Despite these complexities, getting E&O from your broker-dealer makes more sense than not. Selling securities in volatile times, especially to high net-worth clients, creates substantial risk for advisors. Getting covered through your BD simply makes good business sense. And since the BD wants you to be covered in order to minimize its own risk exposure, it will hopefully do its best to procure high-quality and affordable coverage. In the rare event a BD overcharges for E&O, registered reps will have to factor that into their overall BD assessment. If the firm is lacking in other areas—say, its product portfolio is weak or its computer support is lacking—then it might make sense to shop for another BD.
But be careful. A BD that charges a low amount for E&O might be capturing profits elsewhere in the relationship through higher securities transactions costs (or other costs). Evaluate the BD’s E&O offering in the context of its total product and service quality.
In the insurance world, agents have more flexibility to source their own E&O protection. As with BDs, FMOs typically require agents to have E&O insurance as a condition of contracting. However, unlike BDs, FMOs don’t access a block of coverage for agents to draw upon. Instead, they often research the market and make referrals to one or more “preferred” E&O providers. Since agents aren’t required to follow the FMO’s recommendation, they should evaluate them on their merits:
- Do they provide high enough coverage limits?
- Do they cover your specific products and business activities?
- Is the insurance company highly rated and financially stable?
- Does the company have a lengthy track record of paying claims?
As with BDs, the good news is that FMOs are unlikely to refer you to a grossly inadequate E&O insurer. That’s because they want to reduce their own financial liability by creating a risk buffer at the agent level.
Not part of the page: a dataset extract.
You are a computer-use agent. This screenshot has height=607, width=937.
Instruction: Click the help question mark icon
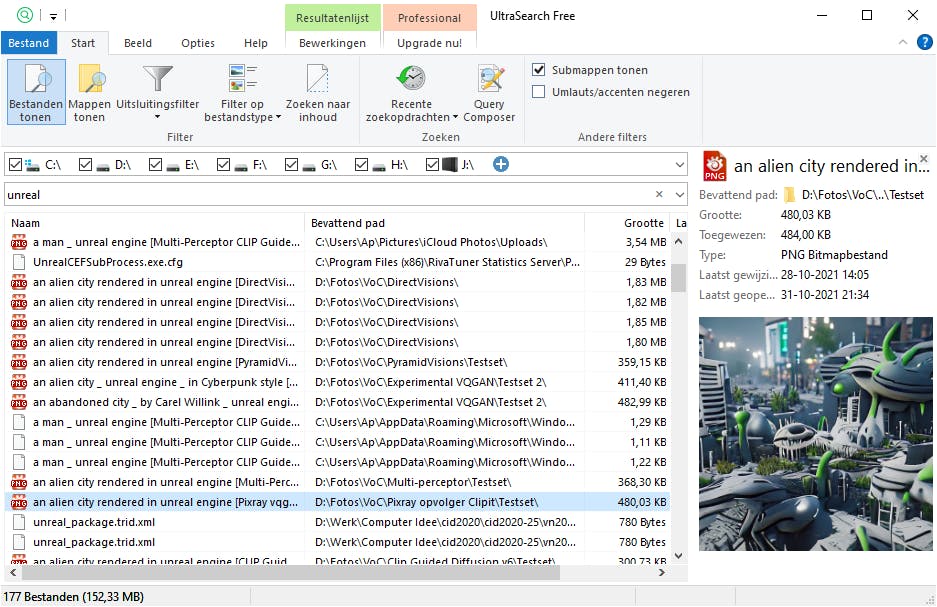point(924,42)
Once again, price may become an issue for some agents. If the recommended policies are too expensive, be sure to shop around for better deals.
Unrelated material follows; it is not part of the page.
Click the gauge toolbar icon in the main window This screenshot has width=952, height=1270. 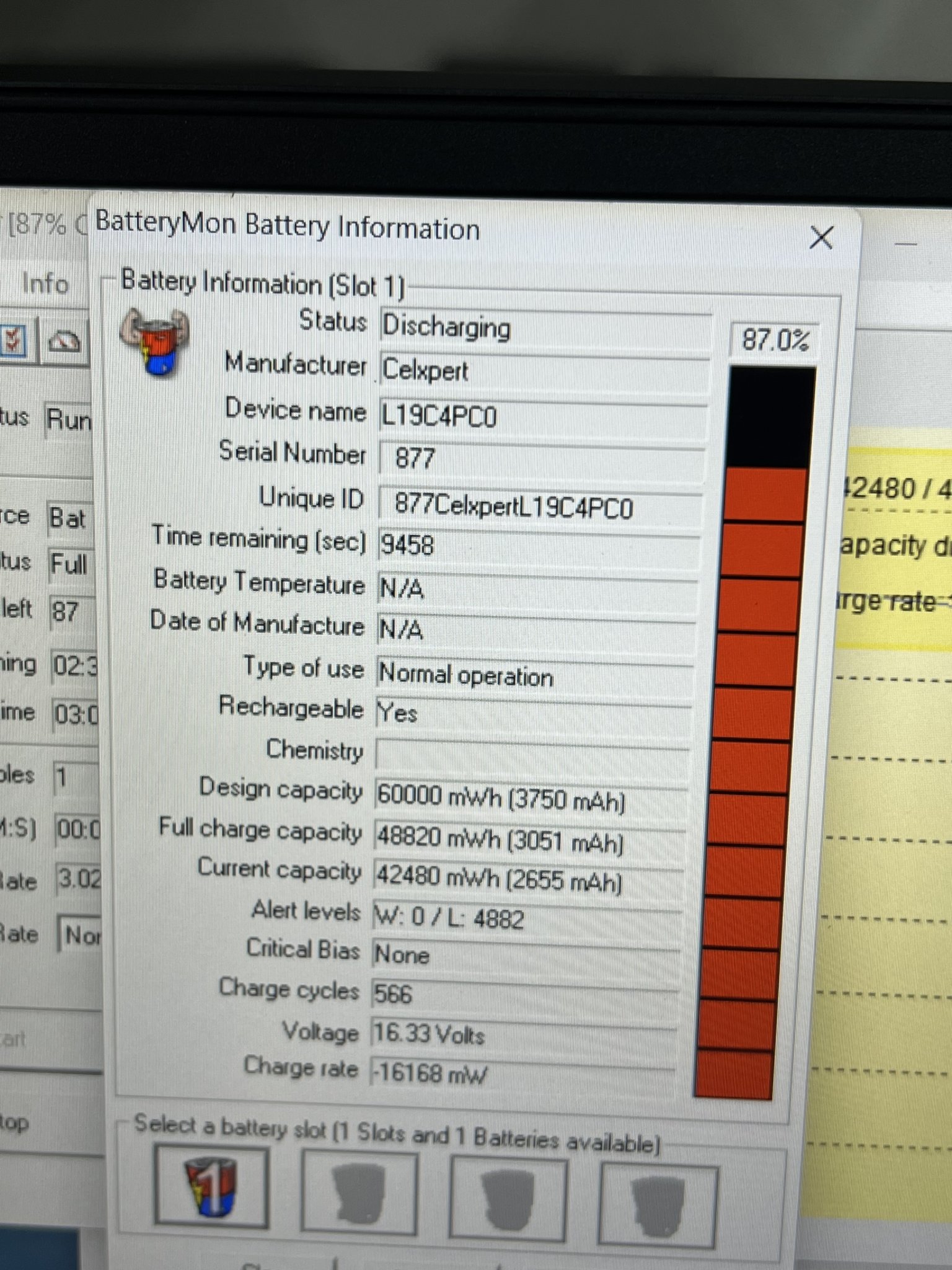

Avoid the common practice of simply signing up for E&O insurance in order to provide the FMO with a coverage certificate, then dropping the coverage at the first opportunity. According to E&O experts, this may save you money in the short run, but will create potential financial problems in the long run due to coverage gaps. If you’re committed to staying in financial services, don’t just buy E&O to generate a certificate.
For investment advisor representatives, the options depend on the type of RIA selected. If the RIA is a wirehouse type, then advisors will be required to purchase the RIA’s E&O (see earlier BD discussion). If the advisor is affiliated with an independent RIA, then E&O practices will mirror those of insurance FMOs. So the onus again will be on the RIA to shop for a reasonable deal. In either case, it is crucial to fully review the coverage supplied and make sure it’s suitable to your business model.
Finally, when it comes to errors-and-omissions insurance, our best advice is perhaps the simplest. Do your due diligence before buying E&O insurance, make sure you’re not overpaying for it, and keep it in force continuously. Also, do business in such a way that you will never need to use it. That’s the savviest E&O decision you can make in today’s litigious environment. Good luck!